Document Detail

Central immune overactivation in the presence of reduced plasma corticosterone contributes to swim stress-induced hyperalgesia.
MedLine Citation:
PMID:  24316519     Owner:  NLM     Status:  Publisher    
Although it is widely known that immunological, hormonal and nociceptive mechanisms are altered by exposure to repeated stress, the interplaying roles of each function in the development of post-stress hyperalgesia are not completely clear. Thus, we wanted to establish how interleukin 1-beta (IL-1β), corticosterone and microglia interact to contribute in the development of hyperalgesia following repeated forced swim.

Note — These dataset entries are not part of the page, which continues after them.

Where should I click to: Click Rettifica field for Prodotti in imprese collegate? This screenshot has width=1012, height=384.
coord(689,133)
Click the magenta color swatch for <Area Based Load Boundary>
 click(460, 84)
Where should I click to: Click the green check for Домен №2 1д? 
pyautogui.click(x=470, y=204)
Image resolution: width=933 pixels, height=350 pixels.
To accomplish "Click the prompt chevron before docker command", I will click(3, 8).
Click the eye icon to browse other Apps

Rats were subjected to either forced swim, sham swim or non-conditioned. Each group was then treated with minocycline, ketoconazole, or saline. Thermal nociception was measured via the hot plate test, before and after the behavioral conditioning, whereas blood and lumbar spinal cord tissue samples were obtained at the end of the protocol. Serum levels of corticosterone, spinal tissue concentration of IL-1β and spinal OX-42 labeling (microglial marker) were determined. Rats exposed to forced swim stress developed thermal hyperalgesia along with elevated spinal tissue IL-1β, increased OX-42 labeling and relatively diminished serum corticosterone. Pre-treatment with minocycline and ketoconazole prevented the development of thermal hyperalgesia and the increase in IL-1β, without significantly modifying serum corticosterone. These results suggest that the development of forced swim-induced thermal hyperalgesia requires the simultaneous presence of increased spinal IL-1β, microglial activation, and relatively decreased serum corticosterone.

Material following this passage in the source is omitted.